Further, in the above example, the apparatus is structured in such a manner that the calibration signal is generated according to a page area signal which indicates an image formation area, assuming monochromatic recording. However, for example, in a color printer in which toner images of yellow Y, magenta M, cyan C and black Bk are superimposed on each other so that a full color image is formed, it may be structured in the manner that a calibration signal is respectively generated just before each color image is formed. Alternatively, it may be structured in the manner that the calibration signal is generated initially only once for each color image and the automatic adjustment is conducted, and finally, the image formation is respectively conducted for each color.

As described above, due to the image forming apparatus according to the present invention, a calibration signal, which is used as a trigger signal for an automatic adjustment function of a pulse width modulation circuit, is generated just before image formation, and therefore, a circuit composition for generating the calibration signal can be simplified.

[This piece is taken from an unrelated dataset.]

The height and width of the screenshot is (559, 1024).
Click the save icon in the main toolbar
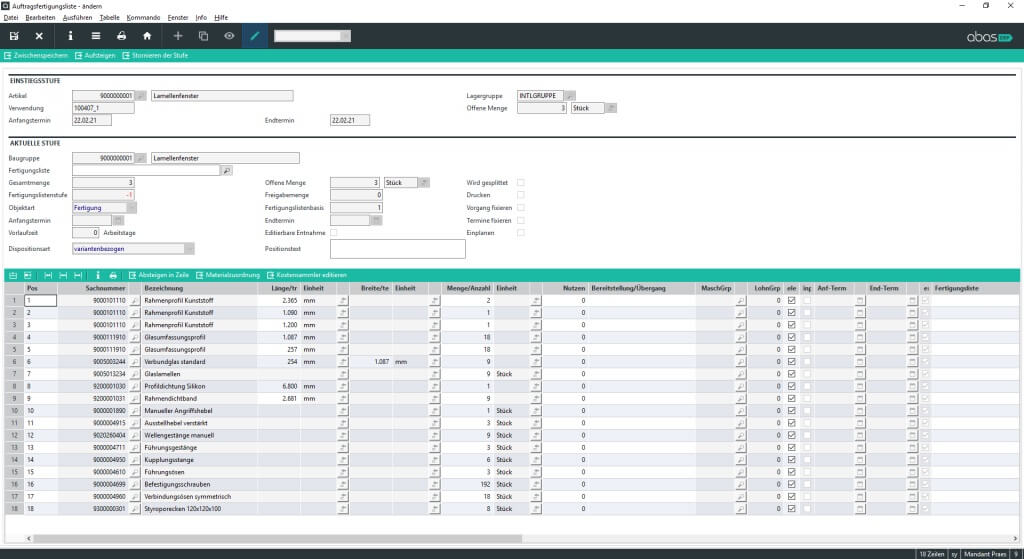tap(14, 36)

At the same time, it is advantageous that, when the automatic adjustment is conducted for each image formation, an image can be formed under constant stable conditions even when various variations occur, other than temperature variations.

Claims

1. An apparatus for forming an image on a recording media, comprising:

means for generating a laser beam modulated in accordance with an image signal and for scanning the recording media with the laser beam to reproduce gradation;

calibration signal circuit means for generating a calibration signal according to a page area signal indicating an image formation area, the calibration signal being generated immediately before image formation of an image area on the recording media for a page; and

modulating circuit means for modulating pulse width of the laser beam according to input and output characteristics of said modulating circuit automatically adjusted at each image formation by using the calibration signal as a trigger.

2. The image forming apparatus of claim 1, wherein the image includes color images and wherein said calibration signal circuit means generates a calibration signal immediately before each color image is formed.

3. The image forming apparatus of claim 2, wherein the calibration signal is generated and the adjustment of input and output characteristics of said modulating circuit means is conducted initially only once for each color image, and then each color image is respectively formed.